_Texte fourni_
----

Les binocles ou besicles
Livre 5, chapitre 176
Une vieille édentée, au menton recourbé, au nez aquilin, portant lunettes et lisant mot à mot dans son psautier les litanies de la Sainte-Vierge, a toujours excité le rire malin des espiègles. Cette vieille, aujourd'hui que le monde est renversé, doit rire à son tour de voir tous nos imberbes faire l'amour avec des binocles.
Les commis de bureaux, vrais moulins épistolaires, en ont généralisé l'usage. Le nez de tel d'entre eux, sur lequel elles restent en permanence, semble avoir une gravité judicieuse. Un chef double ses yeux pour pouvoir lire des monceaux de paperasses. Il veut, à l'aide de ce signe distinctif, paraître infatigable comme le laborieux Hercule, et ce n'est ordinairement qu'un perroquet diplomatique.
Il ne s'agit pas ici de critiquer les commis de bureaux, mais d'indiquer la source d'un usage, l’exagération d'une mode et la vanité de ses sectateurs. Sur vingt personnes qui passent dans la rue dix ont des besicles.
L'usage des binocles dispose à la chicane : voyez ce vieux payeur de rentes, un contrat jauni de vétusté à la main ; ses lunettes grossissent les lettres presque autant que le télescope d'Herschel grossit les planètes ; néanmoins il repasse chaque mot, chaque phrase, il compte les points et les virgules ; et souvent le terme le plus clair lui paraît obscur ; il manie ce papier avec une sorte d'inquiétude, il le pèse, pour ainsi dire, comme s'il craignait d'y sentir le poids d'un zéro de plus ; en un mot il le visite, il le touche, il l'interroge avec l'application d'esprit d'un aveugle qui palpe, étudie et vérifie sous ses doigts une pièce de monnaie effacée.

----

_Consigne a_
Veuillez relever chaque ligne des entrées qui contient la chaîne « what », en respectant la casse.
Le texte et les entrées sont deux documents indépendants l'un de l'autre.

----

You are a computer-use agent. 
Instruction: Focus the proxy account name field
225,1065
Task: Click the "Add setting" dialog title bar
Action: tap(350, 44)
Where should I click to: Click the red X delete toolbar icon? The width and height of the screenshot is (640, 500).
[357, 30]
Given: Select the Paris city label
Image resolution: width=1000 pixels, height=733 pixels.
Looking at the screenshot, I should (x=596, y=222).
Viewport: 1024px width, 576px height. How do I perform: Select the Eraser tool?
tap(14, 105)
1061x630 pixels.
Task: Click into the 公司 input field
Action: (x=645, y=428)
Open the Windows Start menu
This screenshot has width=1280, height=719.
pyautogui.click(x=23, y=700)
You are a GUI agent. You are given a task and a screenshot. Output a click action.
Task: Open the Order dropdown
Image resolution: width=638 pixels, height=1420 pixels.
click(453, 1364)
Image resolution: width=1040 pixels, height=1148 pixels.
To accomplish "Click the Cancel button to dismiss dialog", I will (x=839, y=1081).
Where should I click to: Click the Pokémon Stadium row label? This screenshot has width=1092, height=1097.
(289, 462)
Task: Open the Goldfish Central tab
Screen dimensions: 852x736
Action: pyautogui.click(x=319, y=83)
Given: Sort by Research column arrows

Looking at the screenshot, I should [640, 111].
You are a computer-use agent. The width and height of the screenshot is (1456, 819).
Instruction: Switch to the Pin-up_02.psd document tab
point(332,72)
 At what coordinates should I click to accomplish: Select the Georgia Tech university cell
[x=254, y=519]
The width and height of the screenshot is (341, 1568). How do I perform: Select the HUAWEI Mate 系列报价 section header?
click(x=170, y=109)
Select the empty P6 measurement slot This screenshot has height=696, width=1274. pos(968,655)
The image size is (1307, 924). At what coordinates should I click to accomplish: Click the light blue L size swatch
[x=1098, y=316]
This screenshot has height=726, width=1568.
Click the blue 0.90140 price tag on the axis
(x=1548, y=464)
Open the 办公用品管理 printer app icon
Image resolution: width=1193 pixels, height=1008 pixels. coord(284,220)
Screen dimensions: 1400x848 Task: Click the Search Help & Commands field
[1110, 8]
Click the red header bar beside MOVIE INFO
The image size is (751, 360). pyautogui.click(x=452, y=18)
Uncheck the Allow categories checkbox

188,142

----

_Consigne b_
Répondez aux questions suivantes sur le texte consacré aux binocles.
(i) Quels employés en ont généralisé l'usage ?
(ii) Sur vingt personnes qui passent dans la rue, combien portent des besicles ?
(iii) À quoi est comparé le grossissement des lettres par les lunettes du vieux payeur de rentes ?

_Solution a_
 At what coordinates should I click to accomplish: Select the Georgia Tech university cell
The image size is (1307, 924). At what coordinates should I click to accomplish: Click the light blue L size swatch

_Solution b_
(i) Les commis de bureaux.
(ii) Dix.
(iii) Au grossissement des planètes par le télescope d'Herschel.